1. Branch parsimony score (BPS), which is the minimum number of additional mutations (the parsimony score) required to accommodate a sample placement at a given branch.
2. Fitch–Sankoff algorithm to infer the placement of mutations on a given tree and on the variant list.

Missing data and errors affect placement of SARS-CoV-2 genomes

1. Low genome coverage: When we randomly masked between 0 and 50% of positions in samples to be placed by UShER, all measures of placement accuracy were negatively impacted. With 50% of all sites masked, only 41.9% of samples were assigned identical sister nodes as their true placement on the reference tree. Based on these observations, we recommend that the reference tree should ideally be maintained using only genomes with nearly complete sequences regardless of the tree inference method (for example, by filtering data obtained from the GISAID database using ‘complete’ and ‘high coverage’ tags).
2. Stochastic errors: With 10 errors on average, placement is approximately 20% less likely to select the correct sister node; other distance metrics are similarly impacted (Fig. 2). Our results indicate that especially low-quality samples should be rigorously identified and excluded from analyses using UShER.
3. Systematic errors: a single systematic error present in all 10 samples had a similar overall effect on placement accuracy as 50% missing data in error-free sequences. Systematic errors should be rigorously identified and removed before sample placements are performed. We refer readers to methods that we developed previously to detect and eliminate such errors.

Quantifying uncertainty in sample placement

1. The number of equally parsimonious placements.
2. The minimum number of additional mutations required to accommodate a single sample placed on each branch of the reference tree, a measure that we call the BPS. (Only for single sample placement)

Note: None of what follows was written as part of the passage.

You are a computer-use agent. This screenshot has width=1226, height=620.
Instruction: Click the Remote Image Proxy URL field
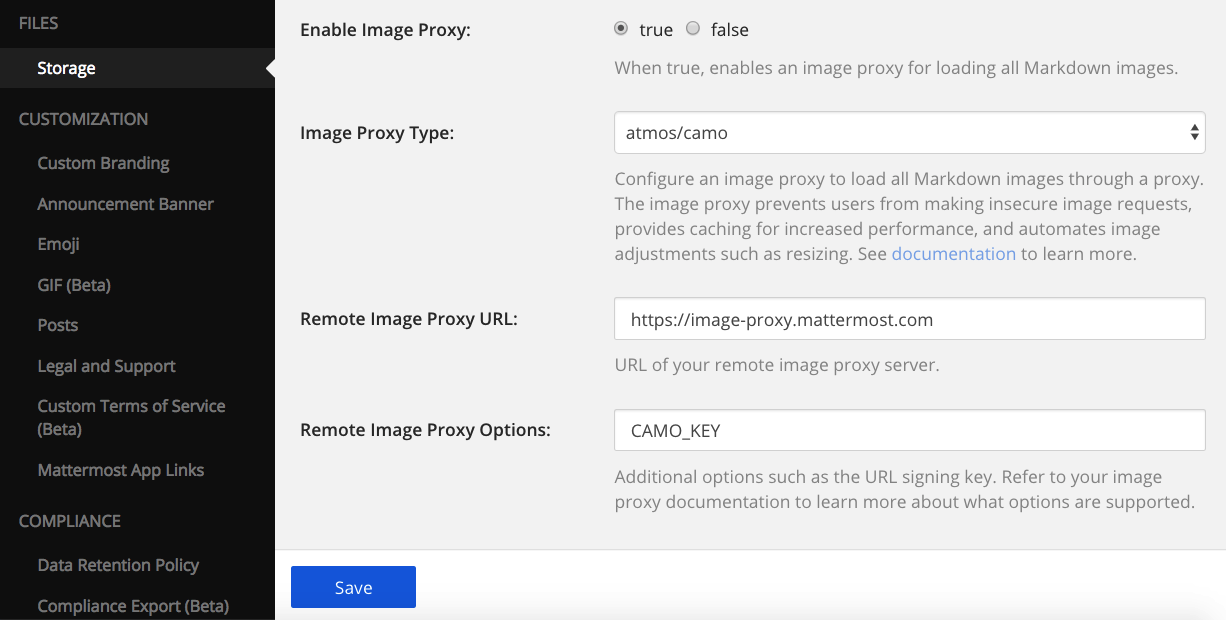click(908, 318)
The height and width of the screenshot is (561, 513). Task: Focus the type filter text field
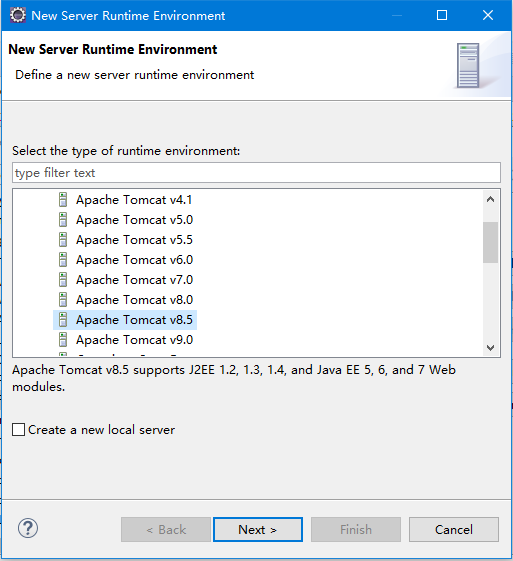coord(256,173)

UShER is congruous with standard methods on SARS-CoV-2 data

The authors measures the consistency of placement between more typical tree-building approaches (Fasttree) and the UShER placement algorithm.

Useful methods

• Fitch–Sankoff algorithm to infer the placement of mutations on a given tree and on the variant list

• Robinson–Foulds distance to measure congruence with the correct tree. (TreeCmp: Comparison of Trees in Polynomial Time)

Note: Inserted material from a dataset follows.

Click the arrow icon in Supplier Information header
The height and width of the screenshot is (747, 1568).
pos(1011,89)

• Detect and eliminate systematic errors: Stability of SARS-CoV-2 phylogenies, and post.

• A tie-breaking strategy was used when multiple node placements are equally parsimonious.

• Tool for simulating genome evolution along a phylogeny: pyvolve

• TreeShrink to remove sequences on very long branches.

• goalign to create 100 bootstrap alignments.

Other notes

• Sequential placement of new samples using UShER is possible (multiple rounds of placements can be carried out over and over again). The authors state that the placements could potentially be worse than a full de novo tree inference procedure. However, in practice, we have found UShER’s accuracy over iterated placements to be reasonably high.

• The UShER family also have helper tools including matUtils (for interacting with Mutation Annotated Tree (MAT)), matOptimize (for optimizing phylogenies using parsimony score), and RIPPLES (to detect recombination events in large mutation annotated tree (MAT) files).

• Personal perspective: Maybe considering different DNA substitution models for sample placements (especially when multiple node placements are equally parsimonious) can improve accuracy.